MAGICS-LAB/DNABERT_2

Unable to reproduce covid results

anihab opened this issue · 2 comments

Hello,

I am trying to reproduce your results on the GUE covid dataset using the same script with the same parameters you've provided on GitHub. However, after multiple attempts I am still unable to reproduce the results reported in the paper. All three models (DNABERT-2, DNABERT-1, NT) are reporting low mcc scores close to 0.
For example, I received the following results when finetuning DNABERT-2 on the covid task:

{"eval_loss": 2.181016683578491, "eval_accuracy": 0.13514397905759162, "eval_f1": 0.09417480427631085, "eval_matthews_correlation": 0.01867806816220235, "eval_precision": 0.10709376616065985, "eval_recall": 0.1250636815111456, "eval_runtime": 20.7597, "eval_samples_per_second": 441.625, "eval_steps_per_second": 13.825, "epoch": 5.0}

Since all of the models are producing such low results I was wondering if there may possibly be an error in the uploaded dataset or the provided scripts for the covid task. Thank you for any help in advanced!

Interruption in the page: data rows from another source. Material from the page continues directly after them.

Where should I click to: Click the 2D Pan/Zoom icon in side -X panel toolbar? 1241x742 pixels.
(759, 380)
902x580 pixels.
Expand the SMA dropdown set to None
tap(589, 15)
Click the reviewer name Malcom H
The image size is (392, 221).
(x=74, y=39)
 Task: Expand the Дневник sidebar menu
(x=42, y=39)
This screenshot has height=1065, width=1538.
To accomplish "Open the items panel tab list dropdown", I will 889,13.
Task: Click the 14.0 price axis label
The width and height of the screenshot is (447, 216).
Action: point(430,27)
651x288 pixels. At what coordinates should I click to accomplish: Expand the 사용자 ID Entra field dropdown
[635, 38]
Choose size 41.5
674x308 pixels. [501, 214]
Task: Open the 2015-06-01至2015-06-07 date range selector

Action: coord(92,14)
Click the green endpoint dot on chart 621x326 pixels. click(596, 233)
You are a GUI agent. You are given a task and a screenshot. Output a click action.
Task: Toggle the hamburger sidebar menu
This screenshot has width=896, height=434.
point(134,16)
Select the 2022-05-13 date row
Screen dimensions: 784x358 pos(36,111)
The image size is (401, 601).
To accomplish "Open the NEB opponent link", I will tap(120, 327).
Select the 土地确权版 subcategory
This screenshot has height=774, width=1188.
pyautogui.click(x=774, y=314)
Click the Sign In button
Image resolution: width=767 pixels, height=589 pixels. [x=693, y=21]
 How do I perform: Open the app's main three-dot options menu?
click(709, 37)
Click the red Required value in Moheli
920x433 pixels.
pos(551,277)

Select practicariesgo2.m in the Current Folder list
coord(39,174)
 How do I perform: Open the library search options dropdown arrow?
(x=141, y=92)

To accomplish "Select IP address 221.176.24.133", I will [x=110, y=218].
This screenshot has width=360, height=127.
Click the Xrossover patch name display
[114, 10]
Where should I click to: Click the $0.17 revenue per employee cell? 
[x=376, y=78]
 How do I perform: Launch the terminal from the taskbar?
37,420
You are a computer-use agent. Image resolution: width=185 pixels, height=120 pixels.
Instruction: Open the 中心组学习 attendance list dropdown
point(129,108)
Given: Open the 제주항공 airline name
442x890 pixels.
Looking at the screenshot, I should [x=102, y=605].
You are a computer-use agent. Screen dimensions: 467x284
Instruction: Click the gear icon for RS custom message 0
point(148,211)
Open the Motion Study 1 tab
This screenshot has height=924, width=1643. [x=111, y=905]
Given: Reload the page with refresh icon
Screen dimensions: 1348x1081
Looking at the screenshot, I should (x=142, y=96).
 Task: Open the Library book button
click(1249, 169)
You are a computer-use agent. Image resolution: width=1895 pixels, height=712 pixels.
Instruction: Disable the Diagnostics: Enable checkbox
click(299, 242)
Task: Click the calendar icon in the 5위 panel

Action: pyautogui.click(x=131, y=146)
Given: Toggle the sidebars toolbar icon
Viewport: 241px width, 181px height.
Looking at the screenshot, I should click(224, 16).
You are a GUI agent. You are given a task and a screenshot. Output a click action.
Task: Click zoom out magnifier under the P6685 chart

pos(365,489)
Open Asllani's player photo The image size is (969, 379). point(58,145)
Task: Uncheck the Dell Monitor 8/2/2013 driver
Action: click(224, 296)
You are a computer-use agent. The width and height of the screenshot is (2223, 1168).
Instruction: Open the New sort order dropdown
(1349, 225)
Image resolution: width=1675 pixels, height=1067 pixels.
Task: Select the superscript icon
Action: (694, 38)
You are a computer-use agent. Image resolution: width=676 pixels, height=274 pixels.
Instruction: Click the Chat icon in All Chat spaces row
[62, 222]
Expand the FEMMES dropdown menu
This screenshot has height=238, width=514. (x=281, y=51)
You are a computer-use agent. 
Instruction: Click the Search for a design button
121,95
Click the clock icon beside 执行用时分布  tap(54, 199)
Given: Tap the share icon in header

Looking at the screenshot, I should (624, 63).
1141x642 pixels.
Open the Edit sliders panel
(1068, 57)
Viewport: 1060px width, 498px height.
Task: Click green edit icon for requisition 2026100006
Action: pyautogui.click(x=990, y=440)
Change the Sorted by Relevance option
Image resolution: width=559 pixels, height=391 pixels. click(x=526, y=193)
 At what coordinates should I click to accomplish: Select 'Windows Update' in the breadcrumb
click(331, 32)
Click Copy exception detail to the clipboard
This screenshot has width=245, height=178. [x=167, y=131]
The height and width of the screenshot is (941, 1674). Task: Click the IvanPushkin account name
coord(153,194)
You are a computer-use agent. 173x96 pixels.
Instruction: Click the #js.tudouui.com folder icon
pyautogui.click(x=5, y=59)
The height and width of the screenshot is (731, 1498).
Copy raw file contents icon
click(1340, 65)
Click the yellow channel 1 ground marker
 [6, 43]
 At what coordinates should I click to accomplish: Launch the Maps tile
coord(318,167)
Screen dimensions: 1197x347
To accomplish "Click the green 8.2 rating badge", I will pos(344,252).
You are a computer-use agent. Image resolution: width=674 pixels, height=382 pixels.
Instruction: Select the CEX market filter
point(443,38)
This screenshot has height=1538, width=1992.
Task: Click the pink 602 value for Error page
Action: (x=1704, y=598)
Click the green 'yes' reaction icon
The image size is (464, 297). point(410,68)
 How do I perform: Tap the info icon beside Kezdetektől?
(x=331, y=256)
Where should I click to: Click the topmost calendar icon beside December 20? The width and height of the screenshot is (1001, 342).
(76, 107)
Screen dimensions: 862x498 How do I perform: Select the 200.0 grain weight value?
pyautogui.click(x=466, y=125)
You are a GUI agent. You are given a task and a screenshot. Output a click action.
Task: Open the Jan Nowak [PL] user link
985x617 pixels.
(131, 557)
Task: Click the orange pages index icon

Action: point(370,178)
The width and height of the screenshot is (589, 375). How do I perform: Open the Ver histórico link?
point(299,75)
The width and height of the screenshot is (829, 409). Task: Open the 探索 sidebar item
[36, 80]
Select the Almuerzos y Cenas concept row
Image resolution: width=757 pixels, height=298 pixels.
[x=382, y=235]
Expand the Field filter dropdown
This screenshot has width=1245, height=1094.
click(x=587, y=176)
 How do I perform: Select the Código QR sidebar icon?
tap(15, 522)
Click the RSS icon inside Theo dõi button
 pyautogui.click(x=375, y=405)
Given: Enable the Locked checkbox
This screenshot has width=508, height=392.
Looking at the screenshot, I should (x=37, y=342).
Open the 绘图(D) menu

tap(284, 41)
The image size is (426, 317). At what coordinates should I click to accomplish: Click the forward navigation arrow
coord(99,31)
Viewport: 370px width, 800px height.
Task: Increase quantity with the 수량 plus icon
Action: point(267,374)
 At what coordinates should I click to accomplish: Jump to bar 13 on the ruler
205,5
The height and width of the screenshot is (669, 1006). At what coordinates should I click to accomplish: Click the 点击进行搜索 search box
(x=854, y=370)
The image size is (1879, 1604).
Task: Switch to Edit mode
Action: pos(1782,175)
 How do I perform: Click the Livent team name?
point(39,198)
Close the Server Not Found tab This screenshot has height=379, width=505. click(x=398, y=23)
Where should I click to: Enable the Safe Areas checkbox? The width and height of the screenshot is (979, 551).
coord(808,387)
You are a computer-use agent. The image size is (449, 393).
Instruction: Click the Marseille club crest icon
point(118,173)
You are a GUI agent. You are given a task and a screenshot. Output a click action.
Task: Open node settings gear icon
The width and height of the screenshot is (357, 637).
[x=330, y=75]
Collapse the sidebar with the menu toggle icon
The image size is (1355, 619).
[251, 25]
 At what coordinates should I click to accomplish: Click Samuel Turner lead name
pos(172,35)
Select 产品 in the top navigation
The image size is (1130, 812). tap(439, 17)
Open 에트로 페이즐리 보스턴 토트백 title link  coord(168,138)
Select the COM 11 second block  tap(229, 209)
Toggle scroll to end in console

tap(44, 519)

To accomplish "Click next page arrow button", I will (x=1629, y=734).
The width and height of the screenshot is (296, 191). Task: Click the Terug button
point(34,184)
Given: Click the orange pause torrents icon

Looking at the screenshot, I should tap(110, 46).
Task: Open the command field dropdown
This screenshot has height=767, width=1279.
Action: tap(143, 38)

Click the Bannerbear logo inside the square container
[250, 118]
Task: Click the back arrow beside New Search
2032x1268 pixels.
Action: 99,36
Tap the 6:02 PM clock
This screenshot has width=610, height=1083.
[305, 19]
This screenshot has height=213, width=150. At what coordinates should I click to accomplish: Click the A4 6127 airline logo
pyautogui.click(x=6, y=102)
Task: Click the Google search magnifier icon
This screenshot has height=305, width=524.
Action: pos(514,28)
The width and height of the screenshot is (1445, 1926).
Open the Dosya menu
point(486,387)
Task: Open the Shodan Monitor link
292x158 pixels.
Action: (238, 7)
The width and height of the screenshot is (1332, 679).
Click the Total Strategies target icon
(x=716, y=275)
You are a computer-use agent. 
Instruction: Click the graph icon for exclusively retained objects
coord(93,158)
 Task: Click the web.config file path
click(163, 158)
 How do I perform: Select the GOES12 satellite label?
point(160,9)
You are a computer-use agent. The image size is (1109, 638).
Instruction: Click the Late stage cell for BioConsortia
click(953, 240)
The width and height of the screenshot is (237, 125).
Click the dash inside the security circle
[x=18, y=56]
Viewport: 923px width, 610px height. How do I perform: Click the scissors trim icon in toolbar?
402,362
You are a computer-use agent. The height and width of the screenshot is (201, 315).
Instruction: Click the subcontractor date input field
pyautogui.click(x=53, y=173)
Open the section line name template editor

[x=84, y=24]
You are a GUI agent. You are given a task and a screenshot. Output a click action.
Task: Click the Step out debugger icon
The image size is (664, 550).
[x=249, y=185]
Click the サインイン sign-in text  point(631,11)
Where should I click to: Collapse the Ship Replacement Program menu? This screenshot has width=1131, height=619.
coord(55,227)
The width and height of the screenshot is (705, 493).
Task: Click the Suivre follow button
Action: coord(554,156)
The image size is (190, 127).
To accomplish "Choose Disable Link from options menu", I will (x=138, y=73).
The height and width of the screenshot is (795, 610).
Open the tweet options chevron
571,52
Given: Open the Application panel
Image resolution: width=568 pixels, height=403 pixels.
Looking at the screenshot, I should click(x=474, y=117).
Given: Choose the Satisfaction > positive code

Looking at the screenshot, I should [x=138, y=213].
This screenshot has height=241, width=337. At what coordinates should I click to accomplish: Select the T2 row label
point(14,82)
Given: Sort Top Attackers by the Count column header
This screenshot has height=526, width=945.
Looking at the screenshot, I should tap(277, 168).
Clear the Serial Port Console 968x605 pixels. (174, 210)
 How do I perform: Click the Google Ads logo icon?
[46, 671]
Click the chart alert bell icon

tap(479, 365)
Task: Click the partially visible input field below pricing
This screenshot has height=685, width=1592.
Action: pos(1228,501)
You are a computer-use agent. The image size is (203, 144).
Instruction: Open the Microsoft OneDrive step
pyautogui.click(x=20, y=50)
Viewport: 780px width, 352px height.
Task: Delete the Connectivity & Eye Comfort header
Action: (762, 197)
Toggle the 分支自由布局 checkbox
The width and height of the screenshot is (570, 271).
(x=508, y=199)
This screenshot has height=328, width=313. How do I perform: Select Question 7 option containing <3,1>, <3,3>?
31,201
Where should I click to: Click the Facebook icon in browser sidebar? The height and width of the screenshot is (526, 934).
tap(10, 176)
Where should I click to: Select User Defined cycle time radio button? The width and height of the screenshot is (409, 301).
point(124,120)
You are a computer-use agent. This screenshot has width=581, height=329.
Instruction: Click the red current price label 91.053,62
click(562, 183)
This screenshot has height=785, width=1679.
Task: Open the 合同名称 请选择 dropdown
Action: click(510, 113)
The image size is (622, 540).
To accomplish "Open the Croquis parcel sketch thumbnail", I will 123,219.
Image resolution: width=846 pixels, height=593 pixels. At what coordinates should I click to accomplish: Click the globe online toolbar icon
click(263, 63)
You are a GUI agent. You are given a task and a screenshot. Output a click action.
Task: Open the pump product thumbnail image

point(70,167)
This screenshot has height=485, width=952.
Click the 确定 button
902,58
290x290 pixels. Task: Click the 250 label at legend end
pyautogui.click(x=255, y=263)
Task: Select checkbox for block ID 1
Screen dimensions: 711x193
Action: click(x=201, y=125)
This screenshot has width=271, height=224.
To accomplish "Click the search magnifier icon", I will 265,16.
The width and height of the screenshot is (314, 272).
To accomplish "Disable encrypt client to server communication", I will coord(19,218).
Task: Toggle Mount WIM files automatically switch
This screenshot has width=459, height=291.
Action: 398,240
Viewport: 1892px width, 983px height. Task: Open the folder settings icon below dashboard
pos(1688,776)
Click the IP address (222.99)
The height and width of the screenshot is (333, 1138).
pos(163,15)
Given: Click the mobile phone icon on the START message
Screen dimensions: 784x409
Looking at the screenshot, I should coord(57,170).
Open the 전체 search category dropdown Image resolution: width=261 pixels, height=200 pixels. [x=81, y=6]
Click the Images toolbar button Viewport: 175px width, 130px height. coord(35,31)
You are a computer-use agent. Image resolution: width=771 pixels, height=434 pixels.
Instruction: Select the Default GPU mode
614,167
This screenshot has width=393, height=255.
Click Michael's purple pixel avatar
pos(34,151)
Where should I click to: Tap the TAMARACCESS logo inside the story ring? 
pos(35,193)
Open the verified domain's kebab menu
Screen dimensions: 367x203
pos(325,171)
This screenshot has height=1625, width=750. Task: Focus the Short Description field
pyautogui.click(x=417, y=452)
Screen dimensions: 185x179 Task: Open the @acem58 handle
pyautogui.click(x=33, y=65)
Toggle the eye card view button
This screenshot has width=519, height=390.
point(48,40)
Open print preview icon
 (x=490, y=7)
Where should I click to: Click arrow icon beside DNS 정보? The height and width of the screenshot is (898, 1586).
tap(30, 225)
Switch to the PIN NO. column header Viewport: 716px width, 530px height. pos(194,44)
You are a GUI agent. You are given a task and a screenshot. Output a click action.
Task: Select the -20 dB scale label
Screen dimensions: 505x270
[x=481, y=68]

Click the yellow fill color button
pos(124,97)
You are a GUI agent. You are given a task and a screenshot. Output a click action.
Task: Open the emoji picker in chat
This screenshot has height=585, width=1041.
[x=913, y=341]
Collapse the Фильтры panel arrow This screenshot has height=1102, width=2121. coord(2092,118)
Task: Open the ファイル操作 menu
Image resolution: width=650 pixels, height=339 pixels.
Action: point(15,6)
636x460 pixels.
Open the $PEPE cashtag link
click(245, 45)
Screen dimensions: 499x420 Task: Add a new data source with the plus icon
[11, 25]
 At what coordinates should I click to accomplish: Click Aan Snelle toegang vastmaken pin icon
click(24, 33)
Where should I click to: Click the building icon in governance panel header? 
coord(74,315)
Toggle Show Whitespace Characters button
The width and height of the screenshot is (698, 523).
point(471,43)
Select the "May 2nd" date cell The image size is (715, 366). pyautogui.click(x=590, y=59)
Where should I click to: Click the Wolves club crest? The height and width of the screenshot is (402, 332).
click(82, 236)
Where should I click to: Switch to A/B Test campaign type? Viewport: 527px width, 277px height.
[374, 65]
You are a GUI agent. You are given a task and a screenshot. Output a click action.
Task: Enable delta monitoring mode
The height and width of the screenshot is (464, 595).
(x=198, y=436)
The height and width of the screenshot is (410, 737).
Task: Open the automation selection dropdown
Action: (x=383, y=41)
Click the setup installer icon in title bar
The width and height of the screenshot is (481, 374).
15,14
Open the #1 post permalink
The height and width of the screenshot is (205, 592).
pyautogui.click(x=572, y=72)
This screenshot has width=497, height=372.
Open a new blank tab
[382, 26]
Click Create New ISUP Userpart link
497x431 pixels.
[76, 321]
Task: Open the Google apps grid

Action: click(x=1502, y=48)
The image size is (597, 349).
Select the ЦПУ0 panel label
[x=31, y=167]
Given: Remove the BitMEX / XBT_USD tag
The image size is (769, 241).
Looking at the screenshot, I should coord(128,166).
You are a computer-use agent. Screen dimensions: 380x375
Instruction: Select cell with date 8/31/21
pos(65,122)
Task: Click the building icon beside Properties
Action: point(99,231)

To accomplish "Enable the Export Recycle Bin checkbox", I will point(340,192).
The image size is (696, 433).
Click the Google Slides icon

Thanks for sharing your results here. For this dataset, sometimes the model converges to local minimums at the beginning of model training due to the large difference between DNABERT-2's pretraining data and the evaluation dataset. But you should be able to get a reasonable result by simply using another random seed.

I got the similar results. In particular, I notice the uploaded dataset of Covid sequence contains illegal characters such as Y and R, while the DNA sequences should be {A,T,G,C}. I suppose this could be the source of the issue.